◆ **Yapılacaklar**:
**a)** İş güvencesi metninin "- İş Güvencesi Hükümlerinden" ifadesinden "yararlanma şartları belirlenmiştir." ifadesine kadar olan bölümünü, "altı aylık" yerine "bir yıllık" koyarak yeniden yazın.
**b)** İş güvencesi metnini son cümlesinden sonra gelecek şekilde sürdürün.

◆ **Metin**:

- İş Güvencesi Kavramı
İş güvencesi hükümlerine aykırı şekilde, geçersiz sebeple yapılan feshin sonuçları ise 4857 Sayılı Kanun'un 21. maddesinde düzenlenmiştir. İşverence geçerli sebep gösterilmediği veya gösterilen sebebin geçerli olmadığı mahkemece veya özel hakem tarafından tespit edilerek feshin geçersizliğine karar verilmesi halinde; işverenin, işçiyi bir ay içinde işe başlatmak zorunda olduğu, işe iade başvurusuna rağmen bir ay içinde işe başlatılmaması durumunda, işçiye en az dört aylık ve en çok sekiz aylık ücreti tutarında işe başlatmama tazminatı ve kararın kesinleşmesine kadar işçinin çalıştırılmadığı, boşta geçen süre için en çok dört aya kadar doğmuş bulunan ücret ve diğer hakları ödemekle yükümlü olduğu belirtilmiştir.
- İş Güvencesi Hükümlerinden Yararlanma Koşulları
4857 Sayılı İş Kanunu'nun "Feshin Geçerli Sebebe Dayandırılması" başlıklı 18. maddesinde; "Otuz veya daha fazla işçi çalıştıran işyerlerinde en az altı aylık kıdemi olan işçinin belirsiz süreli iş sözleşmesini fesheden işverenin, işçinin yeterliliğinden veya davranışlarından ya da işletmenin, işyerinin veya işin gereklerinden kaynaklanan geçerli bir sebebe dayanmak zorunda olduğu" belirtilerek iş güvencesi hükümlerinden yararlanma şartları belirlenmiştir.
İş güvencesi hükümlerinden yararlanması şartları yasal düzenleme kapsamında şu şekilde sıralanmaktadır;
- İş Kanunu veya Basın İş Kanunu Kapsamında Çalışma
- İşyerinde 30 veya Daha Fazla İşçinin Çalışması
- En Az 6 Aylık Kıdem Şartı
- Belirli Yetkilere Sahip İşveren Vekili Sıfatına Haiz Olmama
- Belirsiz Süreli İş Sözleşmesi İle Çalışma
- İş Sözleşmesinin İşveren Tarafından Feshedilmesi
- Feshin Geçersizliği ve İşe İade Davasının Sonuçları
4857 Sayılı İş Kanunu'nun 21. maddesinde geçerli sebep olmaksızın yapılan fesih işleminin sonuçları aşağıdaki şekilde düzenlenmiştir.;
"İşverence geçerli sebep gösterilmediği veya gösterilen sebebin geçerli olmadığı mahkemece veya özel hakem tarafından tespit edilerek feshin geçersizliğine karar verildiğinde, işveren, işçiyi bir ay içinde işe başlatmak zorundadır. İşçiyi başvurusu üzerine işveren bir ay içinde işe başlatmaz ise, işçiye en az dört aylık ve en çok sekiz aylık ücreti tutarında tazminat ödemekle yükümlü olur.
Mahkeme veya özel hakem feshin geçersizliğine karar verdiğinde, işçinin işe başlatılmaması halinde ödenecek tazminat miktarını da belirler.

◆ **Veri Alıntısı**:
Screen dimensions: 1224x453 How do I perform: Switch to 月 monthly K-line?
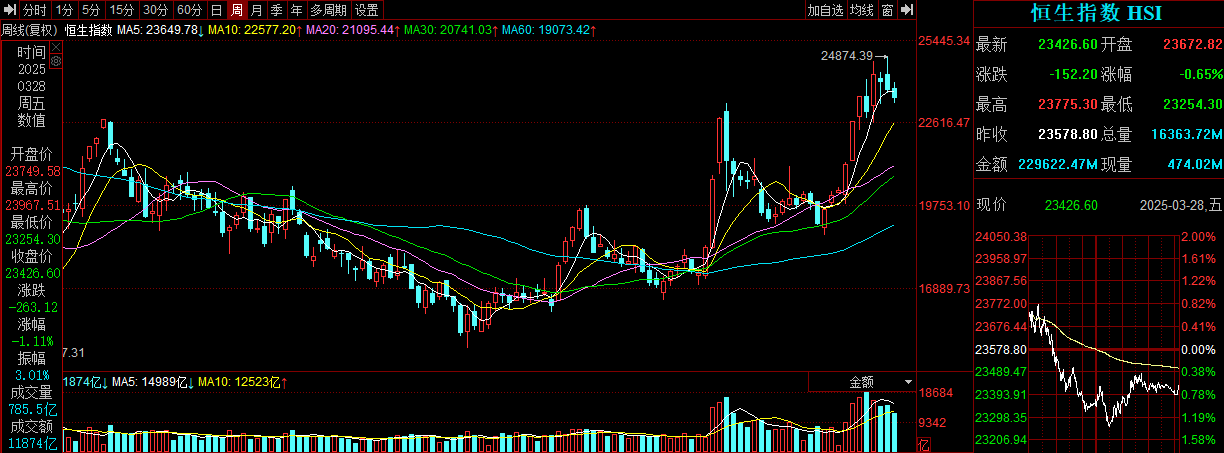pyautogui.click(x=257, y=10)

◆ **Görev Sonuçları**:
**a)**
- İş Güvencesi Hükümlerinden Yararlanma Koşulları
4857 Sayılı İş Kanunu'nun "Feshin Geçerli Sebebe Dayandırılması" başlıklı 18. maddesinde; "Otuz veya daha fazla işçi çalıştıran işyerlerinde en az bir yıllık kıdemi olan işçinin belirsiz süreli iş sözleşmesini fesheden işverenin, işçinin yeterliliğinden veya davranışlarından ya da işletmenin, işyerinin veya işin gereklerinden kaynaklanan geçerli bir sebebe dayanmak zorunda olduğu" belirtilerek iş güvencesi hükümlerinden yararlanma şartları belirlenmiştir.

**b)**
Kararın kesinleşmesine kadar çalıştırılmadığı süre için işçiye en çok dört aya kadar doğmuş bulunan ücret ve diğer hakları ödenir.
(Ek fıkra: 12/10/2017-7036/12 md.)Mahkeme veya özel hakem, ikinci fıkrada düzenlenen tazminat ile üçüncü fıkrada düzenlenen ücret ve diğer hakları, dava tarihindeki ücreti esas alarak parasal olarak belirler.
İşçi işe başlatılırsa, peşin olarak ödenen bildirim süresine ait ücret ile kıdem tazminatı, yukarıdaki fıkra hükümlerine göre yapılacak ödemeden mahsup edilir. İşe başlatılmayan işçiye bildirim süresi verilmemiş veya bildirim süresine ait ücret peşin ödenmemişse, bu sürelere ait ücret tutarı ayrıca ödenir.
İşçi kesinleşen mahkeme veya özel hakem kararının tebliğinden itibaren on işgünü içinde işe başlamak için işverene başvuruda bulunmak zorundadır. İşçi bu süre içinde başvuruda bulunmaz ise, işverence yapılmış olan fesih geçerli bir fesih sayılır ve işveren sadece bunun hukuki sonuçları ile sorumlu olur..."
Mahkeme tarafından verilen işe iade kararının kesinleşmesi akabinde işçinin yasal süresi içerisinde işverene işe iade hususunda başvuru yapıp yapmaması, diğer taraftan da işverenin işe iade başvurusu akabinde işçiyi işe başlatıp başlatmaması durumlarına göre mahkeme tarafından verilen işe iade kararının sonuçları değişkenlik göstermektedir. Ancak yazımızın devamında değineceğimiz husus; işyerinin kapanmasının işe iade davası ve sonuçlarına etkisi olacaktır.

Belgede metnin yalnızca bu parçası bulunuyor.